Introduction Extra-corporeal-membrane-oxygenation (ECMO) is a frequent rescue treatment sudden cardiac arrest. Many times the causes of the cardiac arrest are unknown, so CT scan is frequently scheduled following ECMO implant to find a possible diagnosis. Considering the constant competitive flow between the patient's native cardiac output and the retrograde flow introduced by the arterial cannula in the femoral artery, artifacts could be generated.
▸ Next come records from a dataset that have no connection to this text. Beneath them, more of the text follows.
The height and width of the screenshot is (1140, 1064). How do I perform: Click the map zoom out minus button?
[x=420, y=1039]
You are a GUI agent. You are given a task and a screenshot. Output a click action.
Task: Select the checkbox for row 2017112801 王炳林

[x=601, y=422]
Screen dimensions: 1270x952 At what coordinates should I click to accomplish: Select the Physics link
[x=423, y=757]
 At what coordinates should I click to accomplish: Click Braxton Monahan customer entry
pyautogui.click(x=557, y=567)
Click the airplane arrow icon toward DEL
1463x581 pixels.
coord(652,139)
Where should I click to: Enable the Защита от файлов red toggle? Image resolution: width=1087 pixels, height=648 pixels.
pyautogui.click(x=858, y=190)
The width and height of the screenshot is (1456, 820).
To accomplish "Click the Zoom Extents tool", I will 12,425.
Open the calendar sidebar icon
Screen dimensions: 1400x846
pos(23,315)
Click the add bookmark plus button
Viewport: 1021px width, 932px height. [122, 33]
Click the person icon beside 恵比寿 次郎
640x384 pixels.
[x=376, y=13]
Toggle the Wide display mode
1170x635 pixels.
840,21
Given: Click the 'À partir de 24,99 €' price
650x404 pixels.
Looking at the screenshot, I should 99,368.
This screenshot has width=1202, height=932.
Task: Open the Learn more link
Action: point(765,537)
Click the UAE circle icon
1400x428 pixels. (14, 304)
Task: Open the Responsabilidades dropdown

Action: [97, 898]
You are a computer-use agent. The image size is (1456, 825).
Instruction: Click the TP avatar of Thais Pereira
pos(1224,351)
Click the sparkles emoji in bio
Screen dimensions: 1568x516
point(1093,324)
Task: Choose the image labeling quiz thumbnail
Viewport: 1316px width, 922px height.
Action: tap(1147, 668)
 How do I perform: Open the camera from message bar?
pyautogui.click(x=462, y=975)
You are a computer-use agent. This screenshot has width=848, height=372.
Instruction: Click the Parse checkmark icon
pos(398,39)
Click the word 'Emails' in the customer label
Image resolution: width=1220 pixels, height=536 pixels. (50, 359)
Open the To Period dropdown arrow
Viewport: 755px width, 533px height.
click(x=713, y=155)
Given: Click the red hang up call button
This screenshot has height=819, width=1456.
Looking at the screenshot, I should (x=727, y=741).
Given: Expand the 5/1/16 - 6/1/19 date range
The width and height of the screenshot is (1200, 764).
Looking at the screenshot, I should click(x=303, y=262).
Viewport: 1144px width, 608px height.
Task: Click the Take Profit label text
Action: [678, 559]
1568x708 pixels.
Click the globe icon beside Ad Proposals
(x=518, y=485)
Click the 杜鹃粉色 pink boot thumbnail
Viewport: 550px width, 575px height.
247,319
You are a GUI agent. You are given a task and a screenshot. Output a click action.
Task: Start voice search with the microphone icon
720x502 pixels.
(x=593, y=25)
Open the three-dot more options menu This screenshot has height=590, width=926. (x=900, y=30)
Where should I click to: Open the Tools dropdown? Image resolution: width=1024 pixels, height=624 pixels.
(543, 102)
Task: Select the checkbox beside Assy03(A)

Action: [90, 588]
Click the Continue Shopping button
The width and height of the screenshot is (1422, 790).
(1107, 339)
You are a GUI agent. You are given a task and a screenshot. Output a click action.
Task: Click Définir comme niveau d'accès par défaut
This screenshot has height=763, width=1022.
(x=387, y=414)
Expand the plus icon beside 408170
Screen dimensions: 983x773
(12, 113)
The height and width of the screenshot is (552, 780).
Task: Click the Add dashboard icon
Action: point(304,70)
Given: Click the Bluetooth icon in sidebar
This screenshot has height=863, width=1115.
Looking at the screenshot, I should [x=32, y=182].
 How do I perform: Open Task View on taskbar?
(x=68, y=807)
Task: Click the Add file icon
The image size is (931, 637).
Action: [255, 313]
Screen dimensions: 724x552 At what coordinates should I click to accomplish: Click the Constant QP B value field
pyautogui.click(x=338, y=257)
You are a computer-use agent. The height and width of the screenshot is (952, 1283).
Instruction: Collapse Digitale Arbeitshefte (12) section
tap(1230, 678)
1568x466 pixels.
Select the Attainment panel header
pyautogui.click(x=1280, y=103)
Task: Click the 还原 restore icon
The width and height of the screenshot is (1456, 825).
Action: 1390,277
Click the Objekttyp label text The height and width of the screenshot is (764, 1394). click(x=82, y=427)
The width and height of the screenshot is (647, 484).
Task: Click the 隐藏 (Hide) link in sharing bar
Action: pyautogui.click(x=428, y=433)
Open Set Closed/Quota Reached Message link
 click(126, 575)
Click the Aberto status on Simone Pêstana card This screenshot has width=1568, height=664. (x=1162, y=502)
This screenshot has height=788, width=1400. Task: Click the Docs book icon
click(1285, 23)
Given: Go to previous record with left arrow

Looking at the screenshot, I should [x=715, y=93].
Unfortunately, flow artifacts could be difficult to discern from severe pathologic conditions such as pulmonary embolism or acute aortic dissection (AAD). Here we reviewed a particular case of ECMO-patient undergoing acute CTscan showing the CTscan equivalent of Harlequin syndrome, which mimicked an acute aortic dissection.   Case Presentation The patient arrived at the hospital in sudden cardiac arrest. ECMO implantation procedures were initiated, and he underwent an acute contrast-enhanced CT scan. Suspicious of AAD from aortic root (fig 1a-b) was diagnosed following ECMO implantation in cath-lab. The patient was in unstable clinical conditions, so it was decided to stabilize the parameters and clinical conditions and not to operate urgently. In the following days, due to improvement in clinical conditions and a favorable clinical course, ECMO weaning. Follow-up CT scan was carried out, which showed no-signs of AAD (fig 2a-b).   Discussion CTscan equivalent of harlequin syndrome could be a dissection-like image which has to be recognized by experienced radiologist at time of early CT report to avoid potential drastic consequence.